2 Responses to Healthy Self-Sacrifice in a Marriage Marked by Mental Illness

  1. John Mc says:

    Wow. This is something I’ve struggled with for a while. First let me say that I am very thankful for your blog! I actually consider it an answered prayer.

    My wife has been diagnosed with a host of disorders, and honestly, there are times when I am skeptical of their validity. Lots of mistakes and misdeeds have been blamed on her illnesses, which include bipolar, anxiety disorder, and Dissociative Identity Disorder, all coupled with addiction issues. My wife quit her job, then drained our bank account. I struggle with obligation versus love, and I also struggle with trying to get her to contribute around the house. Our house stays in disarray, even though she is home all the time. I try to get her to take care of the house, but she relies on me to ask/tell her what to do, all the while doing only what seems to be the minimum. I think that she needs to be more responsible around the house. Is asking to do more than the occasional load of laundry and the dishes too much? I can’t imagine that it would be.
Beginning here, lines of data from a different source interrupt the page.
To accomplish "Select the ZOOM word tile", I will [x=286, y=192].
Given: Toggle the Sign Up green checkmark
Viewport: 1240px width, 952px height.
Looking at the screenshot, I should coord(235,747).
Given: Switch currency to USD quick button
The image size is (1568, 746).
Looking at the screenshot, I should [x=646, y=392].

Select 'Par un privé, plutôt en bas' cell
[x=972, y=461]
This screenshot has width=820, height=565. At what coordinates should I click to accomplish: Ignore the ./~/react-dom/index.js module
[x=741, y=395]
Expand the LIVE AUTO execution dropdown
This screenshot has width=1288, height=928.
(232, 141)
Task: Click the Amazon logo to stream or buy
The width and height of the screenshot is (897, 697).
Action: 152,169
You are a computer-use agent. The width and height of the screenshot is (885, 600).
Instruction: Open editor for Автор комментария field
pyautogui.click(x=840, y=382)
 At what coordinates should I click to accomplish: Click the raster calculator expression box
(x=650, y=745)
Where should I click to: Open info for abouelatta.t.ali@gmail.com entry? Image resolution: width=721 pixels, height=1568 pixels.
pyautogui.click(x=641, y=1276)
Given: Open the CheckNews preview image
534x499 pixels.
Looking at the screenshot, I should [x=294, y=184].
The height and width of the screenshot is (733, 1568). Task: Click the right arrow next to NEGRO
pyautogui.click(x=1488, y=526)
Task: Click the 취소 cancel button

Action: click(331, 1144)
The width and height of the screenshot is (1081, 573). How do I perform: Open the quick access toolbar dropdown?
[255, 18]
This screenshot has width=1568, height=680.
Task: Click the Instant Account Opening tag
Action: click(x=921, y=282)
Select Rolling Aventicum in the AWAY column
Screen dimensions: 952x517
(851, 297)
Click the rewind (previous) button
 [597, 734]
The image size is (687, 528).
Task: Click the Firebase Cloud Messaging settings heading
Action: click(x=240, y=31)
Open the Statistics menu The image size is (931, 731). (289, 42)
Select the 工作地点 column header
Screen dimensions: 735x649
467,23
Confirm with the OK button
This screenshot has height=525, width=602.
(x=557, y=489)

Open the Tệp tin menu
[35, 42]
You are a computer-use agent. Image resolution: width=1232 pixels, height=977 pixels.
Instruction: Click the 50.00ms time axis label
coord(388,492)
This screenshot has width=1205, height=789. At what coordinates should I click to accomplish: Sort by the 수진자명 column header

    • Thank you for your kind words, John. I’m sorry that your wife is struggling so much, but I’m glad the blog has been helpful to you!

      When my husband was in the midst of his psychiatric crisis, it was very clear to me that enabling him to stay sick was not in his best interest. I don’t think it’s in your wife’s best interest, either. That said, how you address her contributions around the house/to your marriage will be important. Perhaps the two of you can, together, come up with a plan for how she can contribute more in these areas. Instead of you telling her what to do, you can set joint goals that she’d then be responsible for achieving. This would give her more of a sense of ownership, as well as a sense of accomplishment when the tasks are complete.

      You might also need to adjust your expectations of her. It might be too much to expect that she will have the ability to take initiative around the housework right now, even if she’s not working. You mentioned that her issues include both mental illness and addiction. Is she in treatment? If so, that might be where her energy needs to be for the moment.

      Have you ever taken the NAMI Family-to-Family class or attended an Al-Anon meeting? Both would probably be very helpful to you in gaining a better understanding of your wife’s issues and learning how to “detach with love” and set appropriate boundaries with her.

      Best wishes to you and your family!